I'm using groovy with mongodb. I have a result set but need a value from a different grouping of documents. How do I pull that value into the result set I need?
MAIN:Network data
"resource_metadata" : {
"name" : "tapd2e75adf-71",
"parameters" : { },
"fref" : null,
"instance_id" : "9f170531-79d0-48ee-b0f7-9bd2788b1cc5"}
I need the display_name for the network data result set which is contained in the compute data.
CPU data
"resource_id" : "9f170531-79d0-48ee-b0f7-9bd2788b1cc5",
"resource_metadata" : {
"ramdisk_id" : "",
"display_name" : "testinstance0001"}
You can see the resource_id and the Instance_id are the same values. I know there is no relationship I can do but trying to reach to see if anyone has come across this. I'm using the table model to retrieve data for reporting. Hashtable has been suggested to me but I'm not seeing that working.

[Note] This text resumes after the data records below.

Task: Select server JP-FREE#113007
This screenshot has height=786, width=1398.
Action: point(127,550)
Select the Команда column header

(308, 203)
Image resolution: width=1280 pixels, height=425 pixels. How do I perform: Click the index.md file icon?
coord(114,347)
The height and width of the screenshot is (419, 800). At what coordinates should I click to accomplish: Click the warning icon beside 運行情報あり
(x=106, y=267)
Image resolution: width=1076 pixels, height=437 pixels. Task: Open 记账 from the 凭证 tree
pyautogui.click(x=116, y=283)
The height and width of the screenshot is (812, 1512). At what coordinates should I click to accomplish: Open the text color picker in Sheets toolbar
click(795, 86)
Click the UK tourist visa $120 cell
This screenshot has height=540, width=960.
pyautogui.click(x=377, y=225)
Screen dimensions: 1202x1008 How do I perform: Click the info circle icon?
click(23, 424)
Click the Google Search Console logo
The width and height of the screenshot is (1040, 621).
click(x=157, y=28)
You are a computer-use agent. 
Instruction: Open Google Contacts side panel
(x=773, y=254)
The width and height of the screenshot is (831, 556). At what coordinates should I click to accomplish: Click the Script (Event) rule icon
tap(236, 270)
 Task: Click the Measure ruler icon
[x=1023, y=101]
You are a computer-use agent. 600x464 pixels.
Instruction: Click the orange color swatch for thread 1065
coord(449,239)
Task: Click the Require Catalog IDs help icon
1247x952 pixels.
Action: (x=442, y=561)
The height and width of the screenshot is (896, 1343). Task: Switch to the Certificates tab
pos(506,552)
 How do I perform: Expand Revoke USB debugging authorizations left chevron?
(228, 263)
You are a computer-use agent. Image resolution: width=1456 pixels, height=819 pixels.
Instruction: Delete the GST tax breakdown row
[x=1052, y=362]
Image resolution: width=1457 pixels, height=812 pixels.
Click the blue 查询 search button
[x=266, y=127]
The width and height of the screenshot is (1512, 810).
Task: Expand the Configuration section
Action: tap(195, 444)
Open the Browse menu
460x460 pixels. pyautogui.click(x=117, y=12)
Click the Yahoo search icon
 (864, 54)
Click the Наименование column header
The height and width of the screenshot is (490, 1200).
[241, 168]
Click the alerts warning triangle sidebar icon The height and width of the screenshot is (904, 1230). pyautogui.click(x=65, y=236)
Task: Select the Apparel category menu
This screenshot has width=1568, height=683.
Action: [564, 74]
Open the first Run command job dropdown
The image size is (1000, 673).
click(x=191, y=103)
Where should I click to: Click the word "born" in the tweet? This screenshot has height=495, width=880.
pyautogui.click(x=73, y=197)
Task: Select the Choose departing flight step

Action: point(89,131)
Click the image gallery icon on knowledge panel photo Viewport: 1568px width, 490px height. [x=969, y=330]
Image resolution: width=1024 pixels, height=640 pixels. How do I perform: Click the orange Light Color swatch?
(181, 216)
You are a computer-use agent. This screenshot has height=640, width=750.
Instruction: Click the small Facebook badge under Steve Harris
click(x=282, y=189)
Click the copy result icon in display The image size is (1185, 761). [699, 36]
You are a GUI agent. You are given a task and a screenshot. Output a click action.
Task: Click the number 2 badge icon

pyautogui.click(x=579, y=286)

Somehow in the hasNext I need to include the display_name value. in the networking data so GUID number doesn't only valid name shows from compute data.
def docs = meter.find(query).sort(sort).limit(50)\
while (docs.hasNext()) { def doc = docs.next()\
model.addRow([ doc.get("counter_name"),doc.get("counter_volume"),doc.get("timestamp"),\
doc.get("resource_metadata").getString("mac"),\
doc.get("resource_metadata").getString("instance_id"),\
doc.get("counter_unit")]
as Object[]);}
Full document:
1st set where I need the network data measure with no name only id {resource_metadata.instance_id}
{
"_id" : ObjectId("528812f8be09a32281e137d0"),
"counter_name" : "network.outgoing.packets",
"user_id" : "4d4e43ec79c5497491b23b13644c2a3b",
"timestamp" : ISODate("2013-11-17T00:51:00Z"),
"resource_metadata" : {
"name" : "tap6baab24e-8f",
"parameters" : { },
"fref" : null,
"instance_id" : "a8727a1d-4661-4565-9c0a-511279024a97",
"instance_type" : "50",
"mac" : "fa:16:3e:a3:bf:fc"
},
"source" : "openstack",
"counter_unit" : "packet",
"counter_volume" : 4611911,
"project_id" : "97dc4ca962b040608e7e707dd03f2574",
"message_id" : "54039238-4f22-11e3-8e68-e4115b99a59d",
"counter_type" : "cumulative"
}
2nd set where I want to grab the name as I get the values {resource_id}:
"_id" : ObjectId("5287bc3ebe09a32281dd2594"),
"counter_name" : "cpu",
"user_id" : "4d4e43ec79c5497491b23b13644c2a3b",
"message_signature" :
"timestamp" : ISODate("2013-11-16T18:40:58Z"),
"resource_id" : "a8727a1d-4661-4565-9c0a-511279024a97",
"resource_metadata" : {
"ramdisk_id" : "",
"display_name" : "vmsapng01",
"name" : "instance-000014d4",
"disk_gb" : "",
"availability_zone" : "",
"kernel_id" : "",
"ephemeral_gb" : "",
"host" : "3746d148a76f4e1a8203d7e2378ef48ccad8a714a47e7481ab37bcb6",
"memory_mb" : "",
"instance_type" : "50",
"vcpus" : "",
"root_gb" : "",
"image_ref" : "869be2c0-9480-4239-97ad-df383c6d09bf",
"architecture" : "",
"os_type" : "",
"reservation_id" : ""
},
"source" : "openstack",
"counter_unit" : "ns",
"counter_volume" : NumberLong("724574640000000"),
"project_id" : "97dc4ca962b040608e7e707dd03f2574",
"message_id" : "a240fa5a-4eee-11e3-8e68-e4115b99a59d",
"counter_type" : "cumulative"
}
This is another collection that contains the same value but just thought it would be easier to grab from same collection:
"_id" : "a8727a1d-4661-4565-9c0a-511279024a97",
"metadata" : {
"ramdisk_id" : "",
"display_name" : "vmsapng01",
"name" : "instance-000014d4",
"disk_gb" : "",
"availability_zone" : "",
"kernel_id" : "",
"ephemeral_gb" : "",
"host" : "3746d148a76f4e1a8203d7e2378ef48ccad8a714a47e7481ab37bcb6",
"memory_mb" : "",
"instance_type" : "50",
"vcpus" : "",
"root_gb" : "",
"image_ref" : "869be2c0-9480-4239-97ad-df383c6d09bf",
"architecture" : "",
"os_type" : "",
"reservation_id" : "",
}
Mike
It looks like these data are in 2 different collections, is this correct?
Would you be able to query CPU data for each "instance_id" ("resource_id")?
Or if this would cause too many queries to the database (looks like you limit to 50...) you could use $in with the list of all "Instance_id"s
http://docs.mongodb.org/manual/reference/operator/query/in/
Either way, you will need to query each collection separately.